DESCRIPTION DE L'EXERCICE: Reprenez le texte sur l'année lombarde et le calcul des intérêts d'un prêt, puis poursuivez-le après sa dernière phrase.

EXTRAIT À LIRE:
En revanche, la position d'une Cour d'Appel considérant que l'utilisation de l'année lombarde, susceptible de rendre erroné le calcul des intérêts d'un prêt, peut s'analyser comme une "mauvaise exécution du contrat", (relevant de l'article 1147 ancien du code civil) est une vraie question de droit qui n'a guère trouvée opposant sérieux sur ce forum.
Bonjour agra07,
Je vais tacher de répondre à votre question, reconnaissant que vous l’aviez auparavant posée, sans qu’aucun intervenant n’y réponde (et pour cause).
Est-ce que l'utilisation de l'année lombarde, susceptible de rendre erroné le calcul des intérêts d'un prêt, peut s'analyser comme une "mauvaise exécution du contrat", relevant à ce titre de l'article 1147 (ancien) du Code civil ?
Vous parlez de contrat, et c'est effectivement sur le terrain du droit des obligations qu'il faut se placer pour pouvoir vous répondre utilement, non sans avoir au préalable rappelé quelques règles applicables, ceci pour une meilleure compréhension.
Il est constant que le contrat de prêt d’argent consenti par un professionnel du crédit est un contrat consensuel qui se forme par le simple échange des volontés, ce contrat de prêt à un consommateur se formant en effet par la rencontre formalisée d’une offre et d’une acceptation, par lesquelles les parties manifestent leur volonté de s’engager.
Ainsi le prix, c’est-à-dire l’intérêt que devra payer l’emprunteur pour la jouissance du capital qu’il s’oblige à restituer, doit être déterminé ou déterminable en application du droit des obligations. Le taux nominal d’un prêt n’est pas un prix déterminé, mais le mode de détermination du prix, soit le mode de calcul de l’intérêt sur lequel les volontés doivent s’accorder.
S'agissant des règles spéciales d’information précontractuelle en matière de crédits immobiliers, l'article L.312-8 du Code de la consommation énonce en son paragraphe 2° bis que l'offre de prêt comprend un échéancier des amortissements détaillant pour chaque échéance la répartition du remboursement entre le capital et les intérêts.

DONNÉES ENREGISTRÉES:
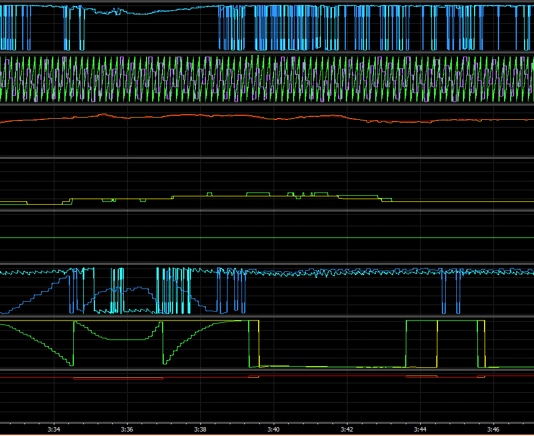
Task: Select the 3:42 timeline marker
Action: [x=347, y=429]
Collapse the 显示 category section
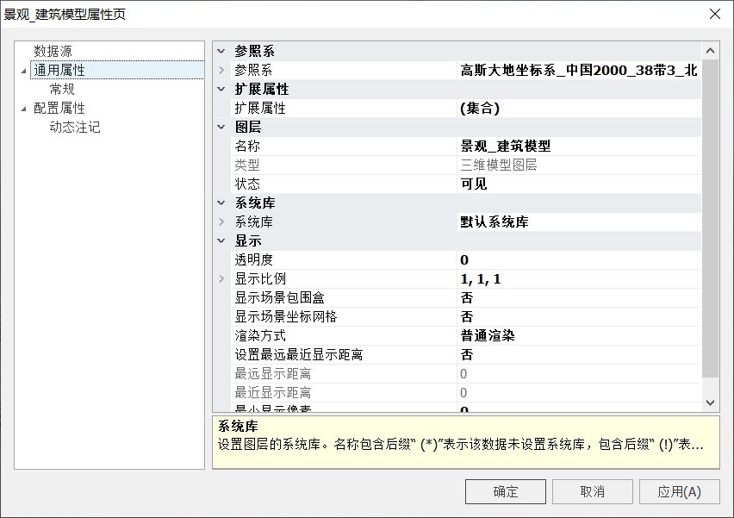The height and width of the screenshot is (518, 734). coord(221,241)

RÉSULTAT DE LA TÂCHE:
Ainsi, dès l’émission de l’offre, l’emprunteur est mis en mesure de connaître avec précision le montant total des intérêts qu’il aura à verser.
Le coût des intérêts du crédit constitue donc en toute logique l'élément majeur du consentement réfléchi et éclairé de l’emprunteur en phase précontractuelle, et c’est sur les bases légales de l'article 1907 du Code civil que va se former l'accord de volonté des parties sur la clause de détermination des intérêts, c'est-à-dire le taux d’intérêt.
C’est pour cette raison qu’il est exigé du prêteur professionnel qu’il assure la plus totale transparence du contrat d’adhésion envers son client consommateur.
Le cas de figure que vous invoquez est l'usage d'un diviseur 360 (au lieu de 365 ou 366) par le prêteur sur la première échéance incomplète d'un prêt, ce qui a eu pour effet mathématique de générer un surcroît indu d'intérêt au détriment du consommateur, mais surtout a consisté à donner naissance à un taux d'intérêt (contractuel) supérieur à celui initialement prévu dans l'offre qui a été signée.
En d'autres termes, en offrant à l’acceptation de l'emprunteur un prêt immobilier dont les intérêts intercalaires ne sont pas calculés sur une année civile de 365 ou 366 jours, mais sur une année bancaire de 360 jours, le prêteur a soumis à son cocontractant un taux sciemment erroné, qui n’est pas celui de l’offre sur lequel s’est formé l’accord des volontés.
Or, l’article 1907 impose a minima une seule règle de calcul : à taux unique s'exerce un mode de calcul unique, qui permet de convertir l’intérêt en taux, et inversement de convertir le taux en intérêts.
C’est donc le mode de calcul qui fait le taux et qui fait l’intérêt, d'où il s'ensuit que la connaissance de l’un permet la détermination de l’autre, à capital et durée constants.
De sorte que prévoir deux modes distincts de calcul, comme la base Exact/360 en préfinancement et la base du mois normalisé (30,41666/365) en amortissement, n’est rien d’autre que prévoir deux taux différents sur la durée du crédit : un "taux 360", puis un "taux 365" qui auront "facialement" aux yeux profanes de l’emprunteur la même valeur, mais dont l’un - le taux 360 - génèrera plus d’intérêt que l’autre à son insu et à son détriment.
L’emprunteur se retrouve ainsi confronté à deux taux d’intérêt différents pour un même prêt, dont il résulte un taux unique supérieur à celui stipulé au contrat, auquel il n’a pas consenti.
En effet, le fait pour l'organisme prêteur d'user d'un diviseur 360 sur la totalité du prêt, depuis la première échéance brisée jusqu'à la dernière échéance, masque aux yeux de l’emprunteur le fait que la banque, dès la rédaction de son offre, prépare contractuellement l’application, aux intérêts séparant la date de mise à disposition des fonds du début de la première échéance, d’un taux différent et supérieur à celui qu’elle lui propose d’accepter.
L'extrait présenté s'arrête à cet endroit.